But perhaps a better guide is to be gained from looking at his expenditure over the period. He has expended £8,100 a month on the rental of a flat in prime central London. That flat was one that he chose to rent, and unnecessarily retained, even though he has now given notice, when he already owned a flat, albeit a small one, nearby, which was available to him through the period, albeit it is now in receivership. Secondly, he has chosen to provide for his children at a level significantly in excess of what was ordered. He was ordered to pay £3,000 per month for the youngest child of the family, the son to whom I have already referred, but in addition to whatever he has been paying him, he has been paying without any order requiring payment a very substantial sum to the daughter of the parties. He paid £30,000 to his solicitors in the period. He paid €46,000 towards the expenses of the French properties, albeit with borrowed money. He goes away for the Easter weekend, at a cost of £3,000, and buys his girlfriend a £700 jacket. And there are many other indications of significant expenditure.

18

The truth is that the wife has always been at the bottom of the list of priorities, and only when she issued a judgment summons has he thought it appropriate to start paying anything. So, I am satisfied so that I am sure that he could have paid the £10,000 a month if he wanted to. In my judgment, it is not material whether he would have done so from capital or income, and I reject Ms Hay's submission that it is only the income that I should be looking at. What I must look at is wider than that, and is all his available resources.

19

He is therefore in contempt of court. I have thought carefully about where I should go from there, and I have come to the conclusion that I should adjourn consideration of what punishment, if any, I should impose until a further hearing in November or December.

20

The husband asks that I should allow him further time to arrange for the removal of the wife from the liabilities in respect of the two development properties. That is a matter that I am going to consider at another hearing. He may find that I am more amenable to that proposal if the arrears are being tackled. And so, I intend to adjourn disposal to the next hearing.

21

It is right in the context of the other applications that I should look more widely at the payments that the husband is due to pay for the wife's benefit over and above the issue of periodical payments. He is under a liability to pay the mortgage on the matrimonial home. The equity in the home is being eroded at the rate of £47,000 a quarter because the husband has paid nothing towards the mortgage. The result is that since March 2018, when the hearing took place, the equity has been reduced by reason of the non-payment of the mortgage by something in the region of £300,000. At trial, the husband put the equity in the matrimonial home at £487,000. The result of his non-payment and an unhelpful property market is that after sale there will be no equity in the matrimonial home, and the loser of course is the wife.

22

Secondly, there are costs orders made against him.

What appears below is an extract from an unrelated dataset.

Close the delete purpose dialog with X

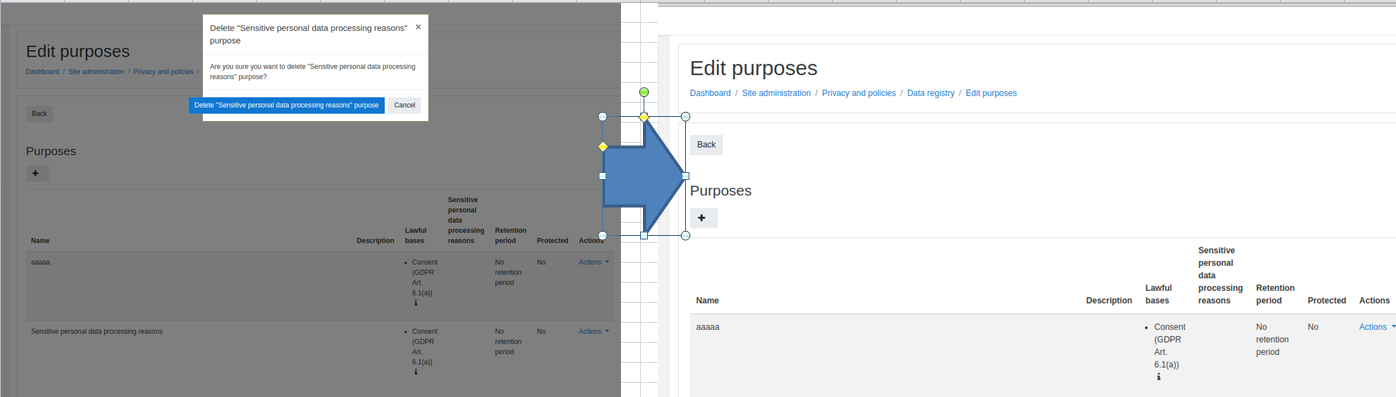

The sum of £500,000 was due, on account of his liability of costs in the financial remedy proceedings, to be paid by 15 April 2019 (and the order is wrongly drafted when it says 2018, and that will be corrected). He has two other costs orders against him in very much smaller sums which are outstanding. He is meant to be paying all the expenses of the matrimonial home, but he is in significant arrears with council tax and water. Those are matters of background, which are important when I consider the other applications that are before me.

23

It is also significant at this stage that I should mention the French holiday home. That is a family apartment, which has been enjoyed by the wife and the children. It is charged, I am told, to the extent, net of collateral, to about €900,000, and it has been valued at about

€1 million. Baker J estimated that the equity of the matrimonial home and that holiday home in France would provide the wife with about £950,000, which he commented would be insufficient to meet her liabilities. On the figure as they now appear to be, she will get nothing of that £950,000 to put towards her liabilities.

24

The second summons that was issued was the husband's application to vary the periodical payments order, issued, as I have said, just four months after the order of Baker J was finalised. I have detected no change of circumstances for the worse since the time of that order. This application is, at the moment, unsupported by any evidence from him other than the oral evidence that he gave in the witness box this week. He is entitled to have his application heard, and to put in evidence, but he should be warned that unless he can show a change of circumstances since the date of the order, he may find that his application would be unlikely to succeed, with costs consequences.

25

I intend to take the same approach to the application as Singer J did in Joy-Morancho [2017] EWHC 2086, namely an abbreviated approach. I want the husband to reflect whether he thinks it is wise to pursue the application, particularly in circumstances when he is seeking the court's indulgence in relation to the French properties. But if he does wish to proceed with it, and it is his decision, I shall, with one or two small changes, adopt the approach that Singer J took in Joy-Morancho.

26

The direction that I shall make is that:

(i)

The husband shall file a document limited to three sides summarising all significant changes that he asserts since September 2018 in his income and capital position.

(ii)

The husband must file a concise statement, limited to ten sides, but I am open to discussion if people wish to make other suggestions, to cover: (a) the asserted change of circumstances;

(b)

explaining exactly what has changed and why; and

(c)

providing documentary evidence demonstrating the asserted specific change.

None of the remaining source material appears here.